Precisamente, esta es la segunda lectura que ofrecen los nombramientos ministeriales del presidente Pedro Sánchez. Desacostumbrados desde hace décadas a los currículum brillantes, la ejecutoria conjunta del equipo sanchista nos ha llevado a considerar, por un instante, la posibilidad de un gabinete eminentemente técnico. Pero no es así. Hay mucha ideología “progre” en el flamante gabinete. A los conservadores españoles, si es que quedan especímenes de tan rara categoría, les toca “tragar mucha quina” en los próximos meses. Y nos animamos a pronosticar un radical repunte legislativo en materia de moral pública: aborto, eutanasia, inmigración irracional y silvano-feminismo.

En Falange Auténtica nos preocupa, especialmente, la misma esencia de una ideología “progre” cuyo único horizonte es alcanzar el poder para, desde allí, utilizar los medios materiales del Estado a favor de los principios morales que la animan. A favor de sus propios  principios, no de aquellos que preexisten en el seno de la sociedad.

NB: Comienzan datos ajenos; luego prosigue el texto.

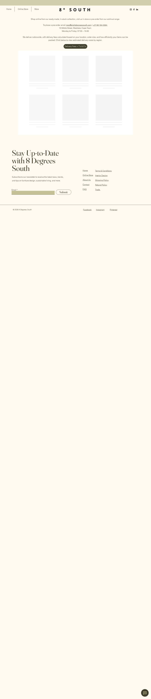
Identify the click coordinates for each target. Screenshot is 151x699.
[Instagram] (131, 9)
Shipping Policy (102, 152)
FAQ (84, 161)
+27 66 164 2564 (100, 25)
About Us (87, 152)
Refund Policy (101, 157)
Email (14, 162)
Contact (86, 157)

Nos hallamos ante la amenaza de nuevas políticas “de reingeniería social”, puestas en práctica en un pasado no remoto, y que responden a un patrón de extraordinaria simpleza y vis utilitarista: “si no te gusta cómo piensa la sociedad utiliza todo el poder del Estado para que cambie de opinión”.

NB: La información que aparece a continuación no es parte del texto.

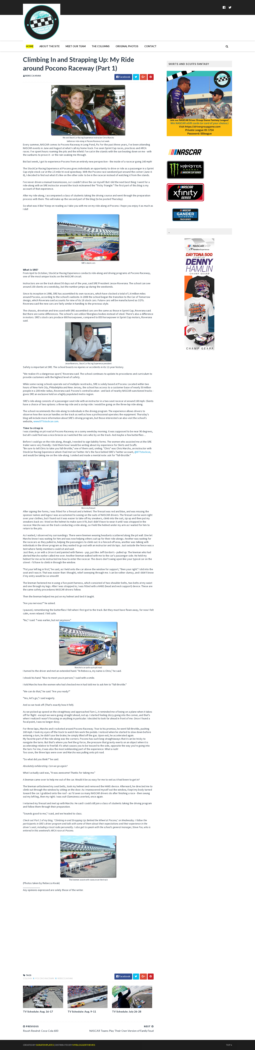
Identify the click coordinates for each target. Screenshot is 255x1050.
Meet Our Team (76, 46)
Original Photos (127, 46)
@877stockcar (142, 452)
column (27, 978)
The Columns (101, 46)
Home (29, 46)
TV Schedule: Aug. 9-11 (82, 1011)
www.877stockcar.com (45, 421)
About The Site (49, 46)
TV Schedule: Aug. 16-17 (38, 1011)
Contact (150, 46)
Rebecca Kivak (65, 978)
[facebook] (224, 7)
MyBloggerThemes (83, 1044)
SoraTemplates (45, 1044)
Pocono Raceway (45, 978)
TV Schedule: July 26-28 (126, 1011)
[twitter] (230, 7)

La reingeniería es la peor plaga bíblica cuando la aplica la derecha, y la mayor bendición laica cuando proviene de los progres. Desde el Estado, y es un ejemplo paradigmático, se pueden aplicar toda clase de políticas educativas favorables al aborto pero ninguna en su contra. Se trata de un misterio insondable. Con todo, el problema fundamental no radica en esta asimetría sino en el mismo carácter totalitario de la reingeniería social. En democracia, la política se identifica como un flujo de la voluntad popular que, partiendo de diferentes dinámicas sociales y estados de opinión de naturaleza prepolítica, asciende hacia el poder legislativo a través de los representantes electos. La reingeniería social supone una inversión total del esquema pues se erige en una técnica que permite al poder legislativo infiltrarse en la dinámica social, manipularla ideológicamente y asegurarse, de este modo, de que la voluntad popular pierda su previa condición amorfa para coincidir netamente con los postulados del partido en el gobierno. Con un objetivo claro, cual es su perpetuación en el poder. La inspiración gramsciana se hace más que evidente en todo este trasunto.

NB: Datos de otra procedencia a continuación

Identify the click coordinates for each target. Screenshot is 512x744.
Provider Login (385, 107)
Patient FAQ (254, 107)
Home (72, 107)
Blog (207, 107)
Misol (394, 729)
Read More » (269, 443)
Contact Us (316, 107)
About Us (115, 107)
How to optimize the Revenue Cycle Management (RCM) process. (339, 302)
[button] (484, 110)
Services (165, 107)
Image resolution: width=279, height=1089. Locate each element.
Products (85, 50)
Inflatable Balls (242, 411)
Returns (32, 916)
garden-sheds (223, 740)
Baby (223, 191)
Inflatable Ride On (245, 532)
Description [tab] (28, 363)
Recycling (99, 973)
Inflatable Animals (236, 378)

La polémica asignatura de Educación para la Ciudadanía, o para el adoctrinamiento infantil,  fue un clarísimo ejemplo de la apuesta insobornable del actual socialismo por la “progresía” y la ingeniería social. Las cosas no han variado mucho en estos años. No hay que esperar del gobierno del PSOE la nacionalización de la banca ni la expropiación de las eléctricas. Ojalá. Porque eso sería socialismo real, sería izquierdismo auténtico, mientras estos socialistas de medio pelo se conforman con la etiqueta de simples progres y con ocupar las instituciones del Estado. Por más que aderezcan su demagogia con grandes dosis de “memoria histórica”, pues es humano el impulso a justificarse de alguna manera. La despenalización absoluta del aborto y la primera ley de eutanasia es todo lo que cabe esperar del estadista Pedro Sánchez.